Name of a field in the Parquet schema to use as the Document ID. Must exist in all files processed, or an exception will be thrown.

fsUri

String

required

URI for the filesystem to use. Examples:

Local: file:///
S3: s3a://

s3Key

String

AWS S3 access key ID. Required only when accessing S3.

s3Secret

String

AWS S3 secret access key. Required only when accessing S3.

limit

Long

Maximum number of Documents to publish.
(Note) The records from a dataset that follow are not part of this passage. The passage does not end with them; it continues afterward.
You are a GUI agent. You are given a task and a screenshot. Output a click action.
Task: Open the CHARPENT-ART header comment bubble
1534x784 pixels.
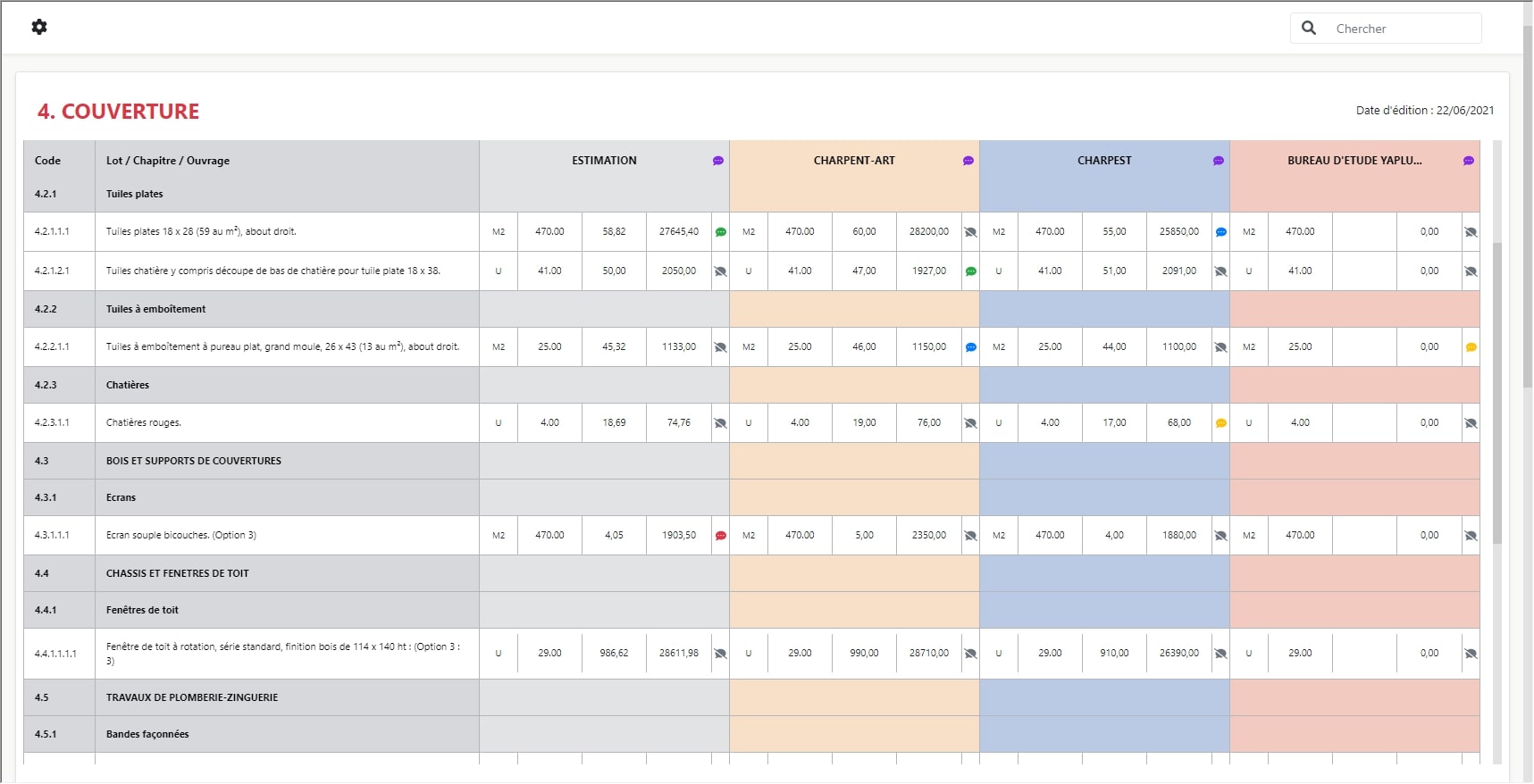(x=968, y=161)
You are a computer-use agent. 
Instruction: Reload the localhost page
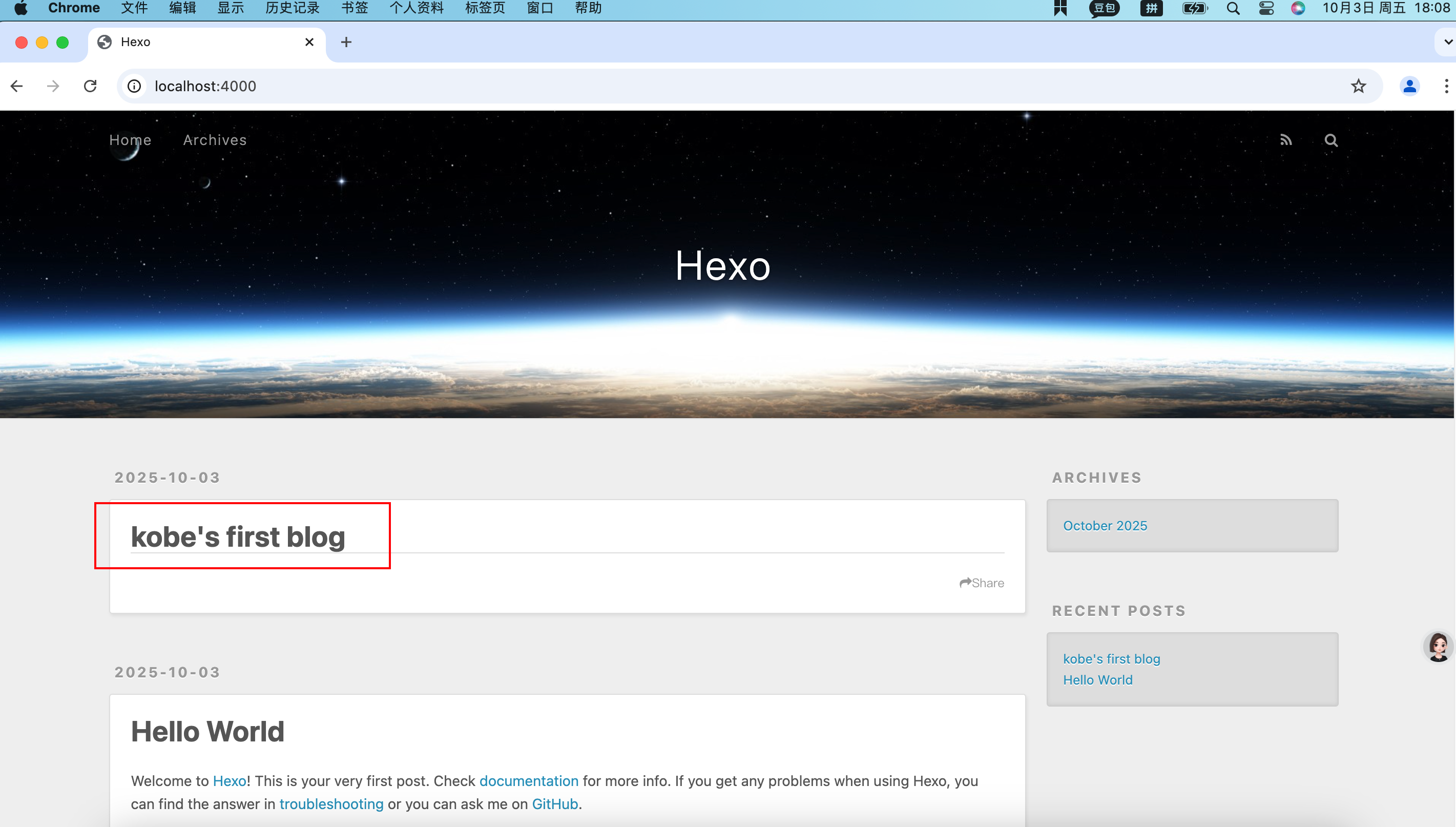click(x=90, y=86)
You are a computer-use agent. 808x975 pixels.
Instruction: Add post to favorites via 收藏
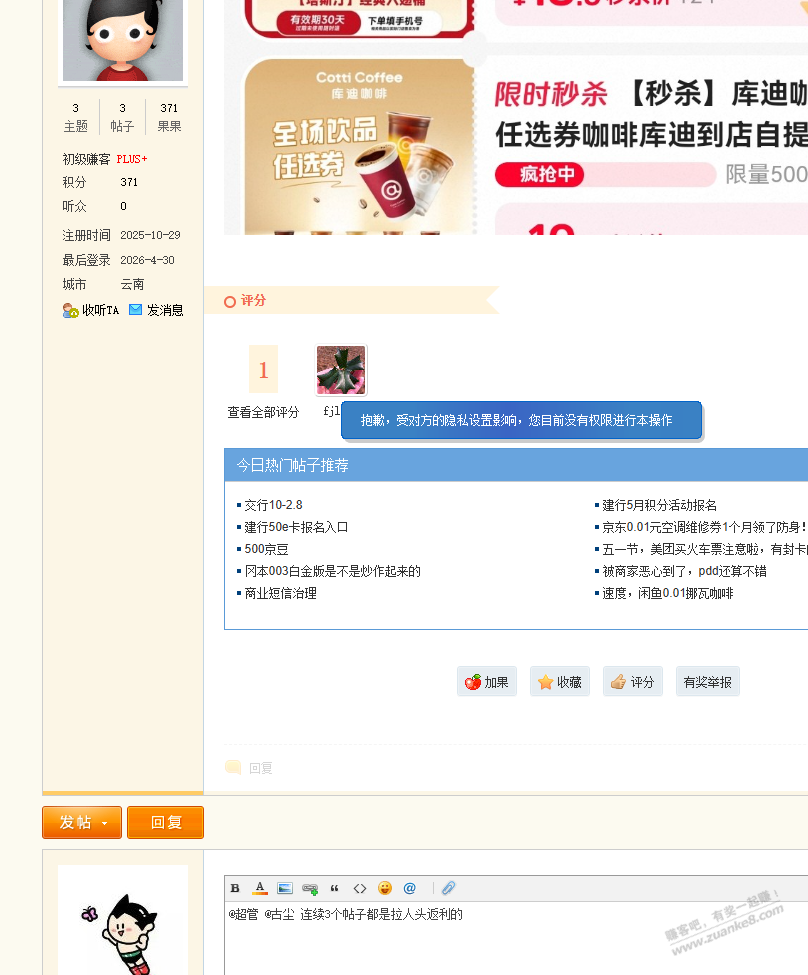(x=560, y=682)
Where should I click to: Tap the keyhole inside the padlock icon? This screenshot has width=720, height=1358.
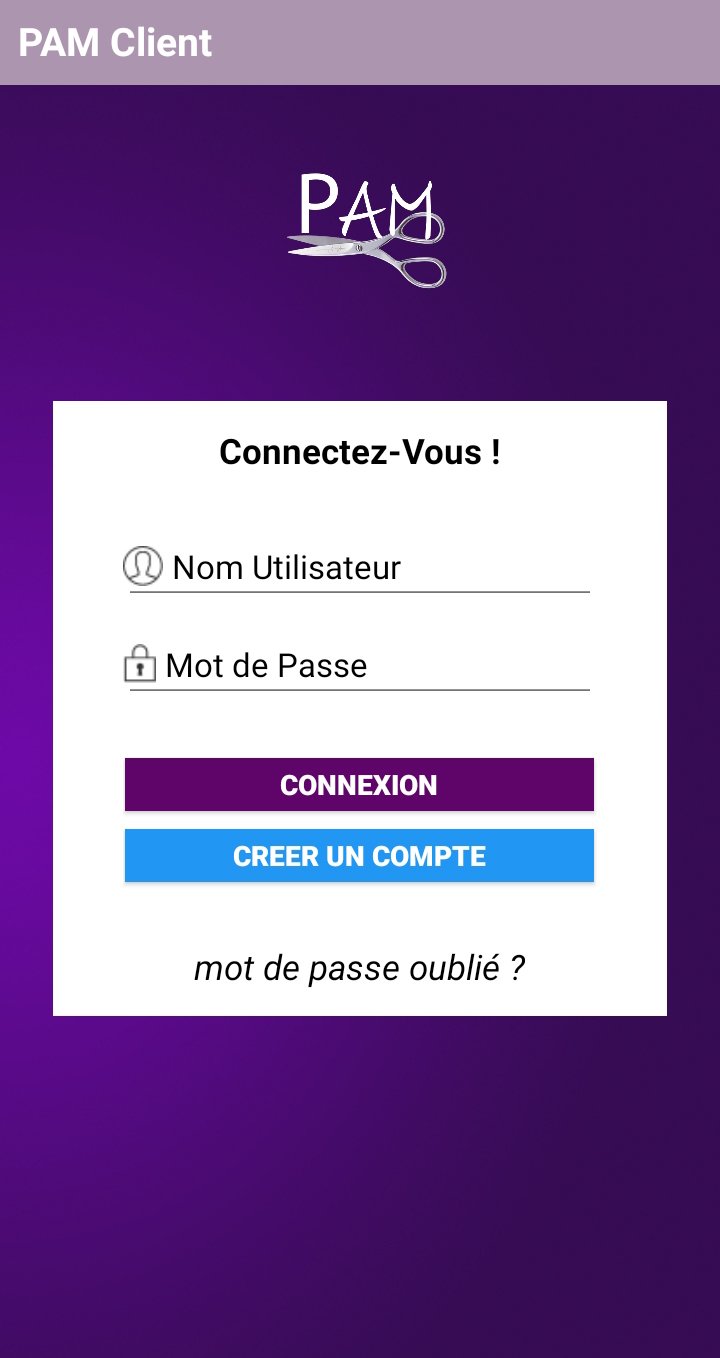point(141,670)
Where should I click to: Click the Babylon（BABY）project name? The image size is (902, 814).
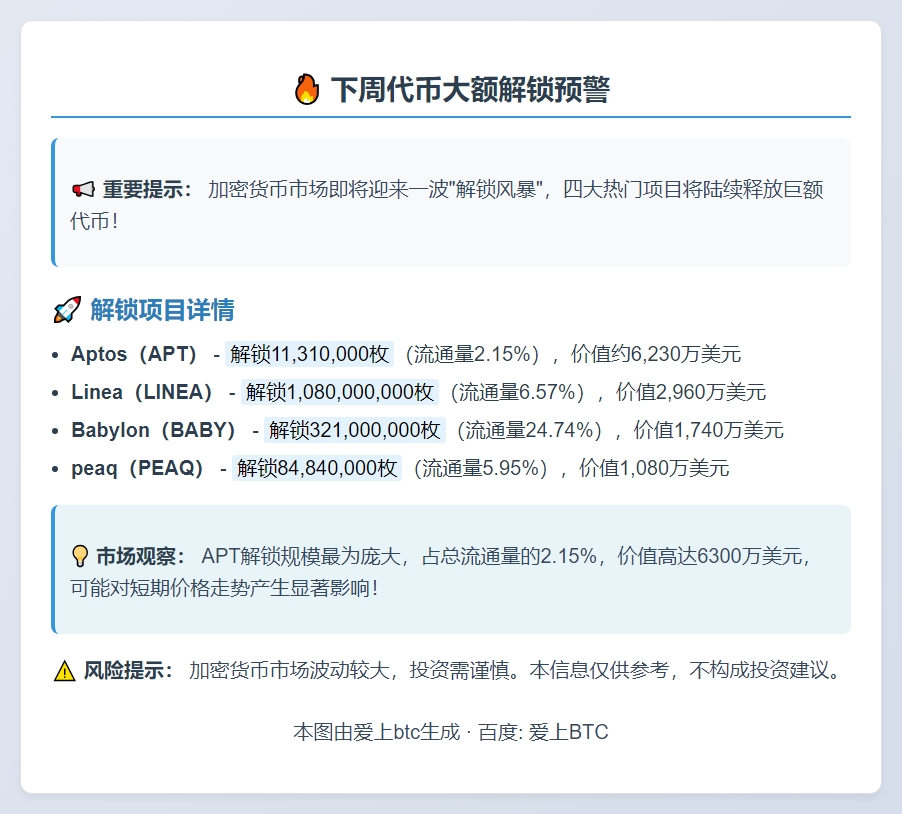click(155, 430)
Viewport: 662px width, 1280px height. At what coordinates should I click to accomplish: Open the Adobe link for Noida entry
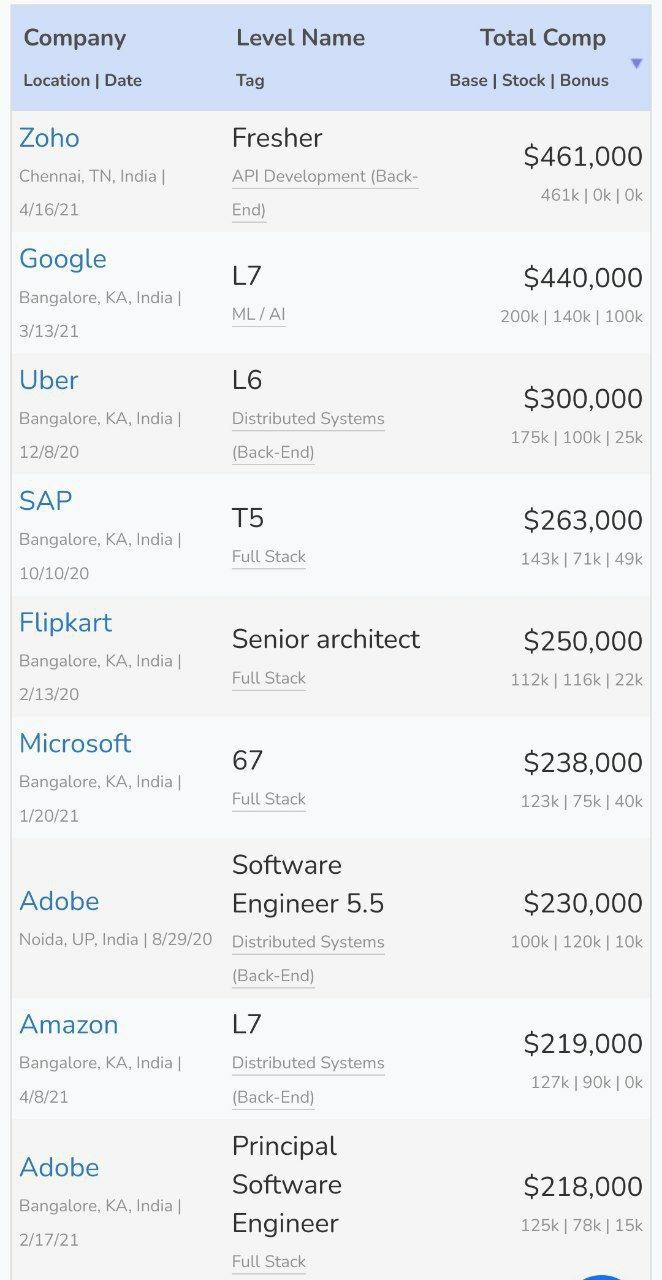click(x=60, y=901)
Defaults to no limit (process all rows).

start

Long

default:0

Number of rows to skip from the beginning of each Parquet file.

name

String

required

The name of the connector instance.

class

String

required

Must be com.kmwllc.lucille.parquet.connector.ParquetConnector.

pipeline

String

The name of the pipeline to send documents to.

Examples

Local Parquet Files

Read Parquet files from a local directory:

connectors: [
  {
    name: "local-parquet"
    class: "com.kmwllc.lucille.parquet.connector.ParquetConnector"
    pipeline: "parquet-pipeline"
    
    pathToStorage: "/data/parquet/"
    idField: "id"
    fsUri: "file:///"
  }
]

S3 Parquet Files

Read Parquet files from S3:

connectors: [
  {
    name: "s3-parquet"
    class: "com.kmwllc.lucille.parquet.connector.ParquetConnector"
    pipeline: "parquet-pipeline"
    
    pathToStorage: "s3://my-bucket/data/parquet/"
    idField: "record_id"
    fsUri: "s3a://"
    
    s3Key: ${?AWS_ACCESS_KEY_ID}
    s3Secret: ${?AWS_SECRET_ACCESS_KEY}
  }
]

With Pagination

Process a subset of rows using start and limit:

connectors: [
  {
    name: "parquet-batch"
    class: "com.kmwllc.lucille.parquet.connector.ParquetConnector"
    pipeline: "parquet-pipeline"
    
    pathToStorage: "/data/large-dataset.parquet"
    idField: "id"
    fsUri: "file:///"
    
    start: 10000
    limit: 5000
  }
]

When using pagination (start / limit), it’s recommended to use separate connector instances for each Parquet file to ensure predictable results.

Vector Search Ingestion

From the Vector Search Guide:

connectors: [
  {
    name: "parquet-embeddings"
    class: "com.kmwllc.lucille.parquet.connector.ParquetConnector"
    pipeline: "vector-pipeline"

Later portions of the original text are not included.